Eyjafjallajökull offers a striking example of the unpredictable power of nature and serves as a reminder of the intricate connections between Iceland's volcanoes, glaciers, and landscape. Visitors to the region can marvel at the beauty and geological significance of this remarkable natural wonder.
Snæfellsjökull is the glacier that covers the volcano, of the same name, at the western tip of the Snæfellsnes peninsula. While it may not be the largest glacier in Iceland, it attracts many visitors due to its cultural and historical significance. As this place inspired French novelist Jules Verne to write Journey to the Centre of the Earth. Ironically, he never visited in person.
Today, Snæfellsjökull's popularity can be attributed to its beauty and accessibility from Reykjavik. Hikers equipped with crampons and ice axes can ascend the mountain, and those who reach the summit are rewarded with breathtaking views of the surrounding ocean. In clear weather, there is an extraordinary view over the ocean which is especially striking at sunset.
Falljökull is a small outlet glacier of Vatnajökull, whose name means "falling glacier". It tumbles over a steep slope as a dramatic icefall, making this one of the most photogenic but also one of the most dangerous glaciers in the country.
Ovoid moss balls litter the flat valley floor in front of the glacier. Icelanders nickname them "jökla-mýs" or glacier mice. Surrounded by mountains, this beautiful place offers an excellent opportunity for exploration on foot when accompanied by a reputable tour operator.
While visiting the area, consider exploring the nearby Storalekjargljufur and Graenafjallsgljufur canyons, which provide additional natural wonders to appreciate. Falljökull and its surroundings showcase the mesmerizing beauty of Iceland's diverse landscape, making it a must-see destination for those who appreciate nature's extraordinary power and allure.
FAQ About Glaciers in Iceland
Are There Glaciers in Iceland?
Yes – the clue's in the name. Iceland is one of the best places in Europe to visit glaciers. You'll see some of the biggest from the ring road in South Iceland. Still, they are found across the country with good examples in the Westfjords, West Iceland and the central highlands as well.

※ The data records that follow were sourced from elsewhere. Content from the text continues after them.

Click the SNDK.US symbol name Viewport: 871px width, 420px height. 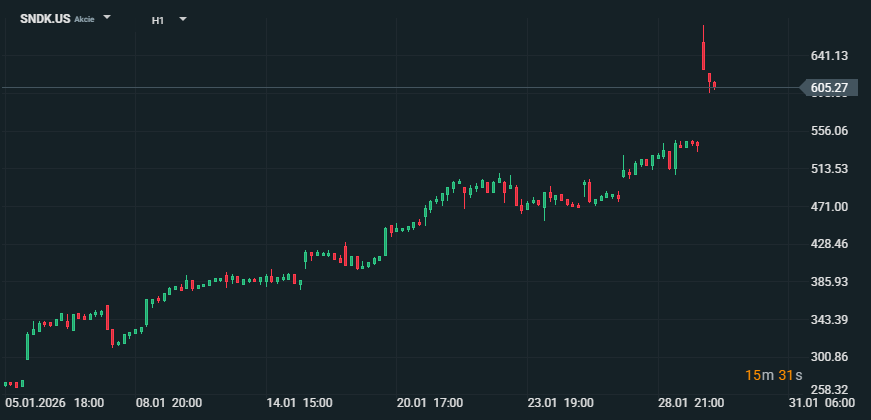pos(44,19)
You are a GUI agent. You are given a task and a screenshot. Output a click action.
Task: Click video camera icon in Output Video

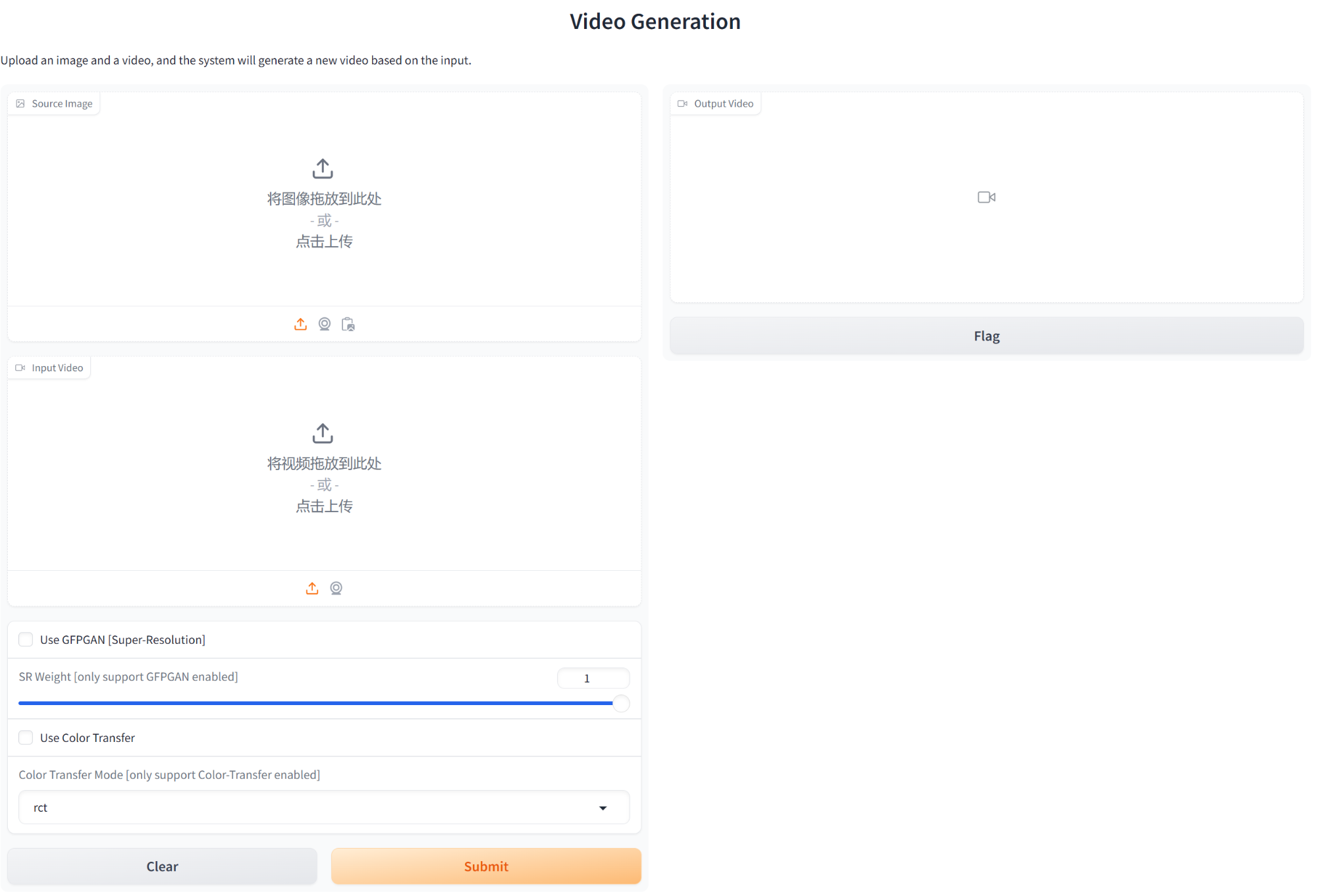click(986, 197)
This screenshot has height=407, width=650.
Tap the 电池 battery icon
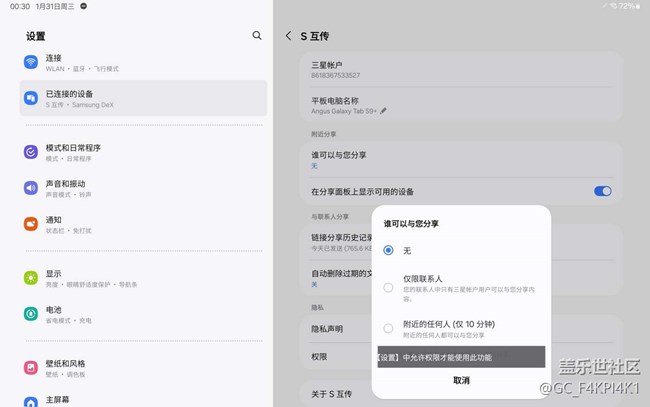point(31,314)

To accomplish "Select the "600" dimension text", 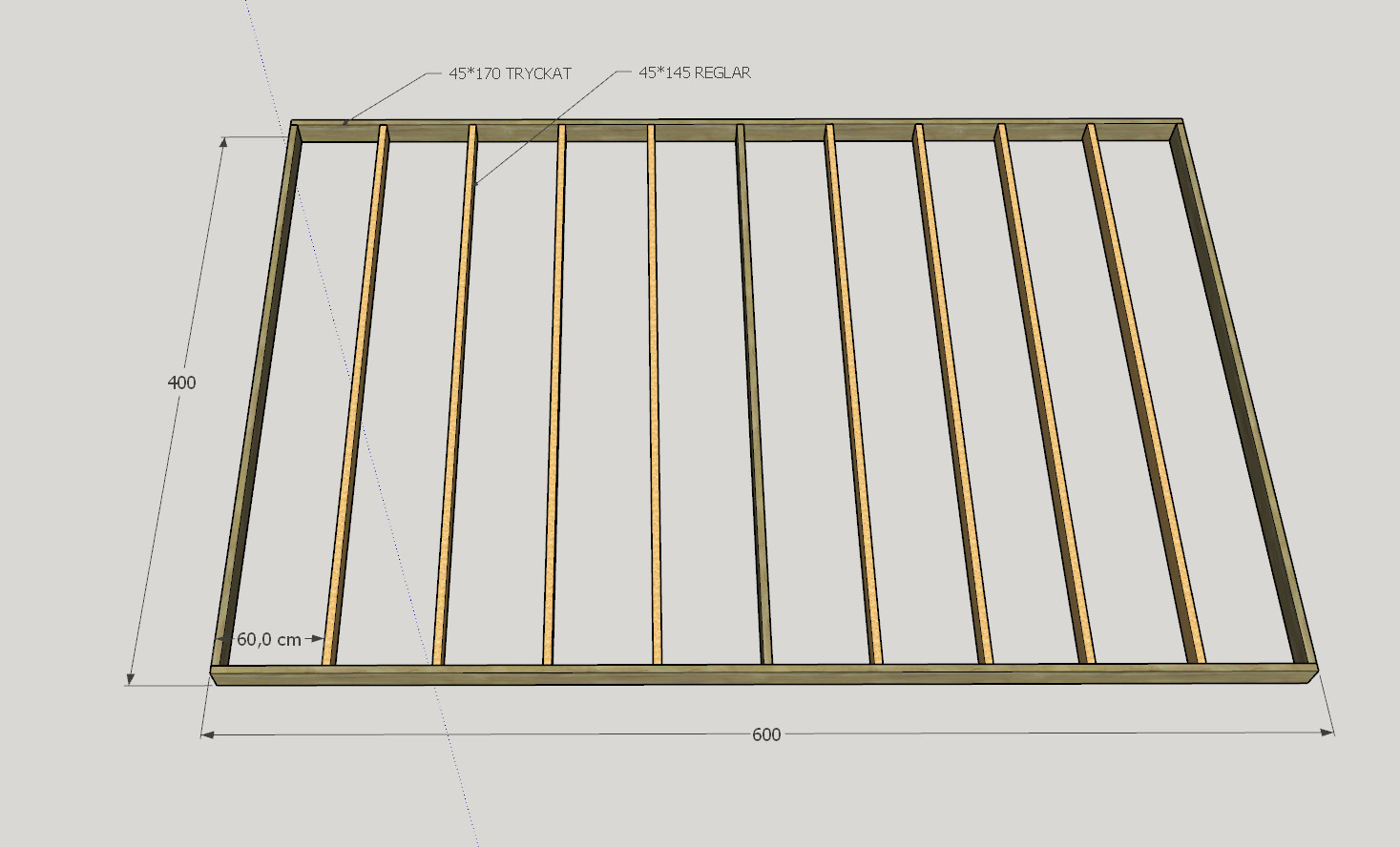I will pos(766,734).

How Many Glaciers Are There in Iceland?
There are 269 glaciers in Iceland which have names. In fact, a mind-boggling 11% of the country is permanently covered in ice. To be defined as a glacier, the ice has to be perennial. Though the glacier's size may shrink over the summer months, it can't disappear completely.
How Old Are Glaciers in Iceland?
According to geologists, there's evidence that ice has come and gone in Iceland for 4 to 5 million years.
However, that doesn't mean that the glaciers you see today have been a fixture on the landscape for that long. For instance, Vatnajökull, in its present form, is probably in the region of 1000-1500 years old. However, all glaciers are in a constant state of change, as snow falls in the zone of accumulation and meltwater trickles out from the zone of ablation.
What Is the Largest Glacier in Iceland?
Vatnajökull is the largest glacier in Iceland and provides the glaciers in the Jökulsárlón Glacier Lagoon.
What Glaciers in Iceland Are Near Reykjavik?
The nearest glacier to Reykjavik is Langjökull, but it's still far from the Icelandic capital. A little further out is Snæfellsjökull; to reach it, you're looking at around a 3-hour drive. If you'd rather not venture as far, you can visit Perlan's Glacier and Ice Cave Exhibit, which is right in the city.